Our dataset is about American Classicists & Archaeologists. The research questions we have come up with are as follows:
- Has the prevalence of female classicists increased over time?
- Do the regions of granting institutions have any effect on a classicists’ area of study? Has there been a shift in regional activity over time?
- Is there a trend in areas of study based on classicists’ affiliate institutions?
- How did the refugee status affect the classicists’ field of study?
- How did the birthplace and origin of classicists affect their main affiliation and/or work?

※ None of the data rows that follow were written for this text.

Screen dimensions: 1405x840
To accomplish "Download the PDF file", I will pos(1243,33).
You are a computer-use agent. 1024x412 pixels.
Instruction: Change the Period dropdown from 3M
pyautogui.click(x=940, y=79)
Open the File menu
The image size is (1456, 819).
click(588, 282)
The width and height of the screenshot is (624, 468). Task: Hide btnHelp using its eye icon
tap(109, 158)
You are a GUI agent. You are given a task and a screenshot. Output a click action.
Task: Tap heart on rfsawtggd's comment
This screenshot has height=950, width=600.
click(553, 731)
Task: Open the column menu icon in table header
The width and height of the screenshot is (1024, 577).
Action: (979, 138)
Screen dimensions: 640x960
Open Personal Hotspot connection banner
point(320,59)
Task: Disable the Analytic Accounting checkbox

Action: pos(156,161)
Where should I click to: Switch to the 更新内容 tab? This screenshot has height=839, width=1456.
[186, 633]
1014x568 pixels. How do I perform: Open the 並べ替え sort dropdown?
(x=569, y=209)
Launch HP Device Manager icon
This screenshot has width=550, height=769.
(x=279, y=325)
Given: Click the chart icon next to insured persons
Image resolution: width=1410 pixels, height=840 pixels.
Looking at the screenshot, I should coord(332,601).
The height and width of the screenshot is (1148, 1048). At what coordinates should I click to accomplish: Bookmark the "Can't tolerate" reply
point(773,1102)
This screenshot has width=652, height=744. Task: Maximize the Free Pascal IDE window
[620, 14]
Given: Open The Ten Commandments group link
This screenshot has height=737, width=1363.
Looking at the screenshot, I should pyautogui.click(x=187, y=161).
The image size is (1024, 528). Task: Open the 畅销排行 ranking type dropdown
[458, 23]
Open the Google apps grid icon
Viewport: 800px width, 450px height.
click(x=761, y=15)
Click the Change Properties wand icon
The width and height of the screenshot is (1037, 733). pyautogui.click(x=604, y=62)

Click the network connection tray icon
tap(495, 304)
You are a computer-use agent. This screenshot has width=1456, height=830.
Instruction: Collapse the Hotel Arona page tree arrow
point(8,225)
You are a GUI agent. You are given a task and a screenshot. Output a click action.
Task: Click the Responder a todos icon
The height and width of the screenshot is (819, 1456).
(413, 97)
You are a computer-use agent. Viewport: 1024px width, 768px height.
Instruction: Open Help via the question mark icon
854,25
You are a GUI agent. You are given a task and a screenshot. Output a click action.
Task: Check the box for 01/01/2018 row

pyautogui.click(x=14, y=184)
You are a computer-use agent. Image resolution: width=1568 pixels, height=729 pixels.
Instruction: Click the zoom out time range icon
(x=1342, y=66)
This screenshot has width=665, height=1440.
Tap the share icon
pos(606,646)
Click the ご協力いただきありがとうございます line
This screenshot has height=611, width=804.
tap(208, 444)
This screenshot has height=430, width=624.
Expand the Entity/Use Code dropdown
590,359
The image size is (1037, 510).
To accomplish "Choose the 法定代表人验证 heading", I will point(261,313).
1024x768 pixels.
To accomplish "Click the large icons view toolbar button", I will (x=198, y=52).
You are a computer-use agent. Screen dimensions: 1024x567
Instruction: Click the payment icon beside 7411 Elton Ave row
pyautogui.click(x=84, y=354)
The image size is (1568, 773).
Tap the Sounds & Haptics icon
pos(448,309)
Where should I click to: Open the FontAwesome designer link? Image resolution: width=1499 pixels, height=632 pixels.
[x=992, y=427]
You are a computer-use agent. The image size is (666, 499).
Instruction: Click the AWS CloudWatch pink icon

For the research questions we are working on above, there are following columns can be manipulated by OpenRefine so that data can be analyzed by other tools better:
- Area of study & Granting Institution & Main Affiliation & Refuge: Use ‘Text Facet’ to see if there are terms been grouped separately with the same meaning, and combine them together.
- OpenRefine:
- On the Research area & Granting Institution & Main Affiliation & Refuge column, click the down arrow, then click Edit cells, then Common transforms. Finally, click Trim leading and trailing whitespace.
- Click on the down-arrow right next to the Research area column heading. Then select Facet, and then Text Facet.
- Click on Cluster to see if there is any terms have the same meaning, then edit the text to combine them together.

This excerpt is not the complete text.